Section author: Sebastian Jentschke

jamovi File Format (.omv)

jamovi files are ZIP-archives that contain a number of files.

  • META-INF/MANIFEST.MF

  • metadata.json

  • xdata.json

  • data.bin

  • strings.bin (optional: if an variable with the measureType = ID and the dataType = Text exist in the data set)

  • index.html (if analyses were conducted and are stored in the .omv-file, there are subfolders, one for each analysis, containing, e.g., figures and the syntax for the analysis)

The metadata.json-file is the most useful starting point when trying to decode .omv-files, at least if one is interested in, e.g., importing the data. There exists already a package jmvReadWrite on CRAN if ones interest is reading or writing .omv-files in R.

However, sometimes, one is only interested in having a brief look at results. In such case, it is sufficient to extract the .omv-file (typically with right-clicking and choosing “Extract…”). Afterwards, just go into the folder that was extracted and click on index.html.

META-INF/MANIFEST.MF

The manifest file contains four lines defining what version of the data and the jamovi archive were used to create the .omv-file. An example of the content is shown below.

metadata.json

The file is stored in JSON (JavaScript Object Notation) which is a lightweight data-interchange format. It is quite similar to YAML (but unfortunately a little less easy to read). However, there are several packages that permit to import or export JSON, e.g., rjson inside R. Inside the metadata.json-file, the name of the top level hierarchy is dataSet. This top-level hierarchy contains the following branches:

  • rowCount: number of rows in the data set
  • columnCount: number of rows in the data set
  • removedRows: positions where rows were removed (default: empty)

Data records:
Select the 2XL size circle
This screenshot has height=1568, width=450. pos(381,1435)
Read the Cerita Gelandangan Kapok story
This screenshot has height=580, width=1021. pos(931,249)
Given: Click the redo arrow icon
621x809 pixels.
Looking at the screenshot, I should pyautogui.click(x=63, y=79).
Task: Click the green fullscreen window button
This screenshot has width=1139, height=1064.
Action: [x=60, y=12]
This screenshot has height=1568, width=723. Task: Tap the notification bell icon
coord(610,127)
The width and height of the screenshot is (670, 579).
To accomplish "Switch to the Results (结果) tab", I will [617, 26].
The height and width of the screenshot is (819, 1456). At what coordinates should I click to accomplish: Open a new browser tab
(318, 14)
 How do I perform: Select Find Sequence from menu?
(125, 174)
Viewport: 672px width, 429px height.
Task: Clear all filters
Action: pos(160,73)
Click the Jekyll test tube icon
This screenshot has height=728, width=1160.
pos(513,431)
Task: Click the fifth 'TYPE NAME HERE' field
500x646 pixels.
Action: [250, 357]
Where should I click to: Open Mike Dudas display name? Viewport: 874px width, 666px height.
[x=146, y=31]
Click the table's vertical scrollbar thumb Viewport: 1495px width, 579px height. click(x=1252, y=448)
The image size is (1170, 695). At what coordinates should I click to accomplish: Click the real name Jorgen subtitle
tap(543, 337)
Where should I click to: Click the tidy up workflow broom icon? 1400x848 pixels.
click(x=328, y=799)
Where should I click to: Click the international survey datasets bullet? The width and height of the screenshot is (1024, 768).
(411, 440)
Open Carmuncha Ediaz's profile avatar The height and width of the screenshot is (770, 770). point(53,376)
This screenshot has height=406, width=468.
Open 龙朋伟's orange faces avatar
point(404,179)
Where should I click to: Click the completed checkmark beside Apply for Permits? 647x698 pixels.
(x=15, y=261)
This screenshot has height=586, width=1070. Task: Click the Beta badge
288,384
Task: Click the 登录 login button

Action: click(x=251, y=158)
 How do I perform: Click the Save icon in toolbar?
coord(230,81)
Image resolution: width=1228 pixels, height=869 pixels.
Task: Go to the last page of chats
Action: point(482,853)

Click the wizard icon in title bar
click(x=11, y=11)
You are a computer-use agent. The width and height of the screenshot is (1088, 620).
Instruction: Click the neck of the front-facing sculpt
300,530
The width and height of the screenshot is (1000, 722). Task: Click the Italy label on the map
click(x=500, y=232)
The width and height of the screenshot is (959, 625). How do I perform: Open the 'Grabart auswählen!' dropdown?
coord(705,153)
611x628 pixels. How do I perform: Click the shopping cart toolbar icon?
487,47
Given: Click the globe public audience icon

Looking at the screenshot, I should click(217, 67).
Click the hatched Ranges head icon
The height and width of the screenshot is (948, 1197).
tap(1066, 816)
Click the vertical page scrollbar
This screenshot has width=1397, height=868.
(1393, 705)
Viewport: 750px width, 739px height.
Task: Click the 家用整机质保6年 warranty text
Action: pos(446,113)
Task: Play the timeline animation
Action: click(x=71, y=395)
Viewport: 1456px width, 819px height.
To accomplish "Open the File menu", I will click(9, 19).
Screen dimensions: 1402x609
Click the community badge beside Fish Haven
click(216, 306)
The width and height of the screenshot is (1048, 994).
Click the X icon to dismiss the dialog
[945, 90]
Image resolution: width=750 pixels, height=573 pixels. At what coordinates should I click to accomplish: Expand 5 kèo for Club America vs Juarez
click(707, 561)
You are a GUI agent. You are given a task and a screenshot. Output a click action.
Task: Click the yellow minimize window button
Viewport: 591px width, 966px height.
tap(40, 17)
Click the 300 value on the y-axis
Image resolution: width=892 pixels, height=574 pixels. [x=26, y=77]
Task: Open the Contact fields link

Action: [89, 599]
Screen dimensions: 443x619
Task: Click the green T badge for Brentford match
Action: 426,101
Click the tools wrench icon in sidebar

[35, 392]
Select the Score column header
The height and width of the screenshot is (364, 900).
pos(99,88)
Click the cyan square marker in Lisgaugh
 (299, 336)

## [CHALLENGE]
According to the text on the jamovi file format, what is the top-level hierarchy in the metadata.json file called? Answer only from the text, not from the records.

## [SOLVED PROBLEM]
dataSet